But before you all point accusatory fingers at Germany and Italy, for having so selfishly put their own energy interests ahead of the international war effort – well, it’s not as though Malta has behaved any differently, has it?

Consider, for instance, some of the comments Robert Abela gave to the press this week: “Malta’s energy prices will not be impacted by the international fall-out from the Russian invasion of Ukraine”; and “a preliminary analysis of the situation showed that the Maltese economy would not be significantly impacted by the situation.”

Now: leaving aside any doubts I myself may have, about Abela’s ‘preliminary analysis’ there – seriously though: is our Prime Minister NUTS?! Has he forgotten that our own gas supply comes directly by tanker from Azerbaijan… and therefore has to sail all the way through the Black Sea (which, in case no one’s noticed, Putin can now blockade at any time he chooses) just to even get here at all?!

But let us park such cynical misgivings to one side, for now. The real problem, as I see it, is: what is Abela actually saying there, anyway? What do those comments really tell us, about his (i.e., Malta’s) own contribution to an emergency EU summit, that was supposed to come up with the ‘hardest-hitting, non-military measures possible’, to counter Russia’s aggressive expansionism?

In a nutshell: how much of a fight did Prime Minister Robert Abela really put up, on our country’s behalf, to ensure that the rest of Europe – even with the limited options at its disposal – really did respond to this crisis in the toughest, most effective way possible?

Come on, let’s not delude ourselves. We, too, chickened out of helping the Ukrainians, in the name of ‘economic self-interest’ – but where Germany and Italy do at least have the (rather lousy) excuse of ‘energy-dependence on Russia’… what’s our justification, exactly?

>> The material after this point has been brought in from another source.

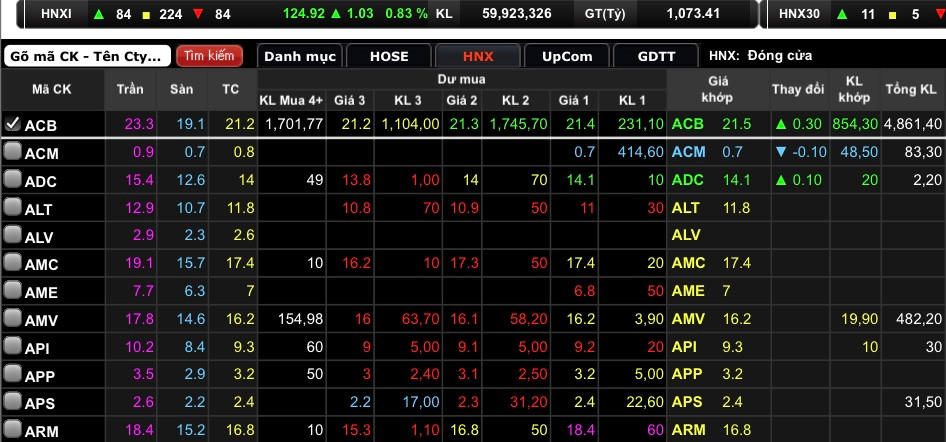The height and width of the screenshot is (442, 946).
Task: Click the yellow square icon beside HNX30
Action: point(887,14)
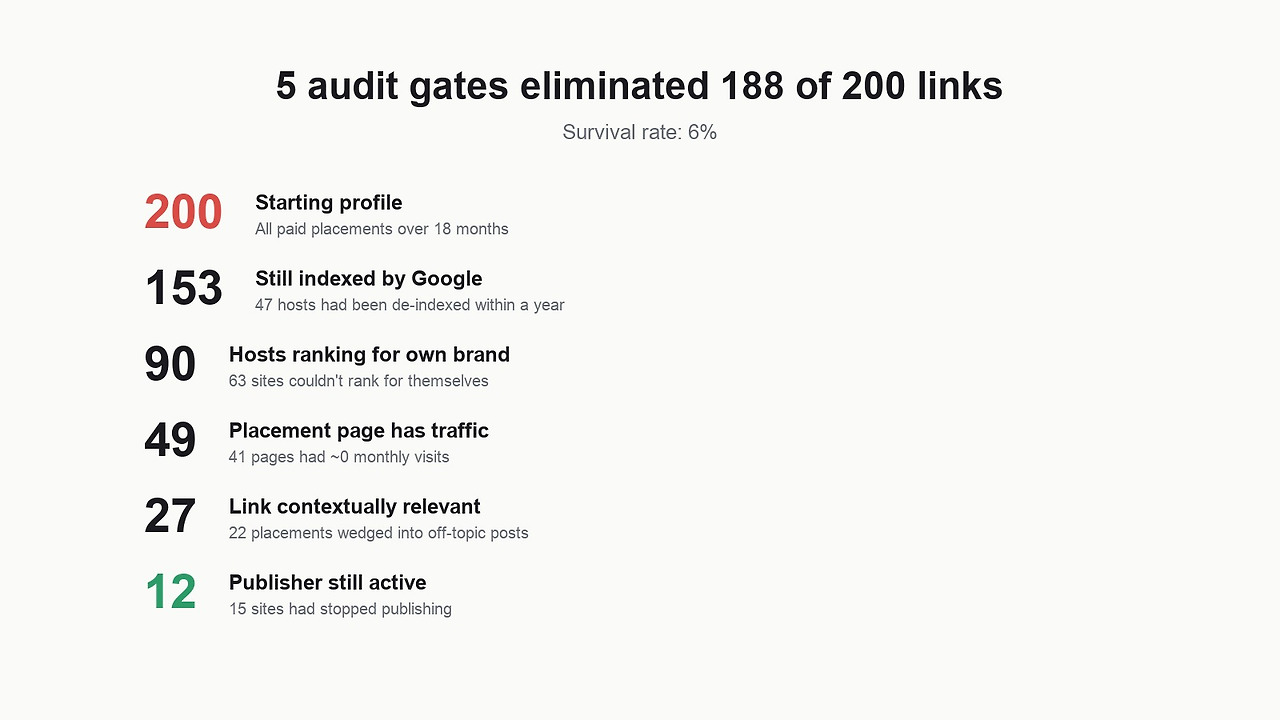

That we ‘want to keep selling passports to Russian oligarchs’?

Sorry, folks, but that’s just not good enough. (And it just won’t look good enough in the history books, either.) So tell you what: off you all go back to the drawing-board (yes, Robert, you too), and this time, try and come up with something just slightly more incisive, to use as ammunition for that dratted little pea-shooter of yours.

And if nothing else: that way, at least, Roberta Metsola might actually have something meaningful to tweet about, for a change…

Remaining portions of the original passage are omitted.